Suriye’nin Neil Armstrong’u olarak bilinen Muhammed Faris, İstanbul'daki hayatını ve uzay macerasını ilk kez anlattı
Muhammed Faris, 1987 yılında uzaya giden ilk Suriyeli oldu; bulundukları mekik ülkesinin sınırlarından geçerken radyodan yaptığı konuşmayla Başkan Hafız Esad’a selam yolladı. Döndüğünde ülkesinde kahraman ilan edildi. Ama bugün Türkiye’de oldukça zor şartlarda yaşayan bir mülteci.
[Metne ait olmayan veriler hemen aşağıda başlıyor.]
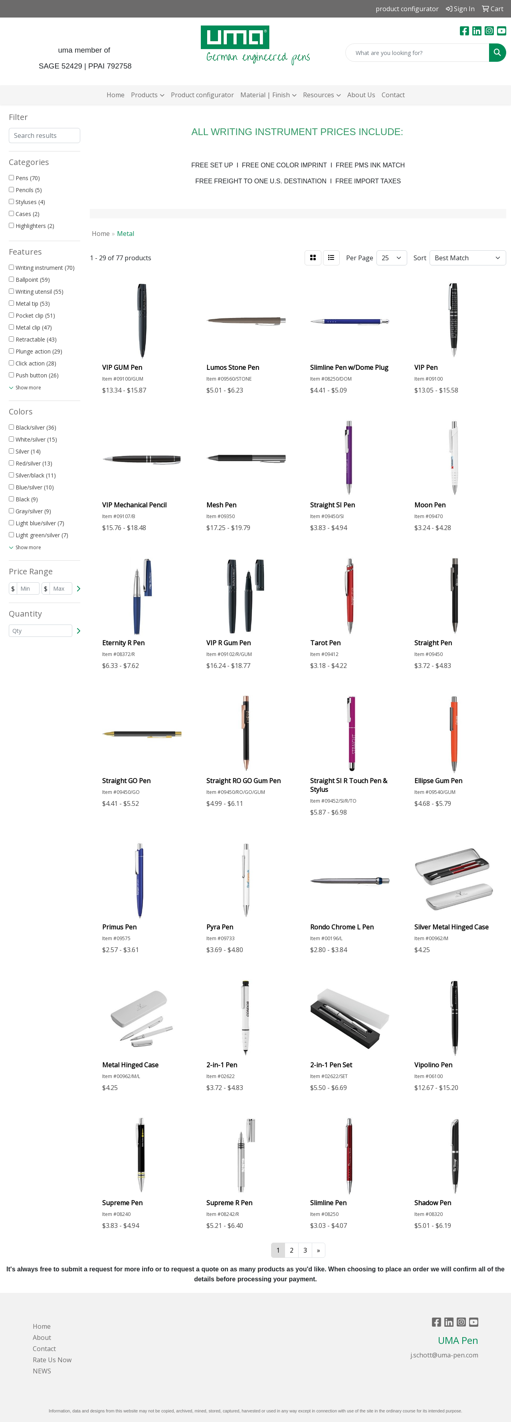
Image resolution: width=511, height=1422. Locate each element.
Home (116, 94)
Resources (318, 94)
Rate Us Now (52, 1359)
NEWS (42, 1371)
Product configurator (202, 94)
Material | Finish (265, 94)
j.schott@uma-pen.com (444, 1355)
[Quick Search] (417, 52)
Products (144, 94)
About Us (361, 94)
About (42, 1337)
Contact (393, 94)
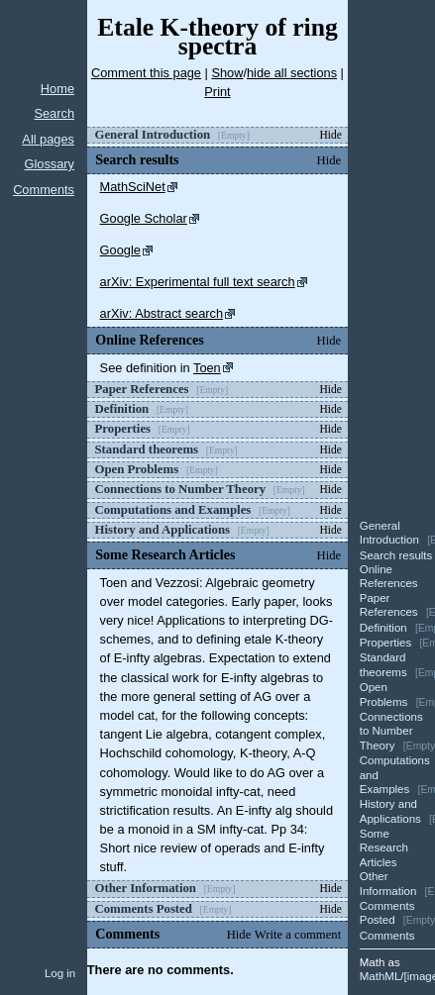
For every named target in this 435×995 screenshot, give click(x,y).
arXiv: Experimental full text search (197, 281)
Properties (385, 642)
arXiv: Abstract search (161, 313)
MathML (380, 976)
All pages (48, 139)
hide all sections (292, 72)
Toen (207, 367)
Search (54, 113)
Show (227, 72)
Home (57, 88)
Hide (330, 135)
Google (120, 250)
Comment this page (146, 72)
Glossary (50, 163)
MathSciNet (132, 186)
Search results (396, 555)
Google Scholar (143, 218)
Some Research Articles (384, 848)
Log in (60, 973)
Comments (43, 189)
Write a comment (298, 935)
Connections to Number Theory (391, 731)
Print (217, 91)
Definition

Dört senedir Türkiye’de bir mülteci olarak yaşıyor
Ülkesinde kendi adına açılan havaalanları; evleri; korumaları olan Faris, şimdi Kocamustafapaşa’da iki odalı bir evde, altı kişilik bir nüfusla birlikte yaşıyor. Çünkü, halkı orada acı çekerken bir tercih yapıp ülkesini terk eden Faris’ün tüm malına, o ülkeyi terk ettikten sonra el koyuldu.
Esad’ın yöntemlerine karşı olduğunu söyleyen Suriyeli kozmonot, silahlı çatışmalar başlayınca, ona da bir kurşun isabet edebileceğini gördüğü için ailesiyle birlikte Türkiye’ye geldi. Kilis’ten yürüyerek geçtiler sınırı…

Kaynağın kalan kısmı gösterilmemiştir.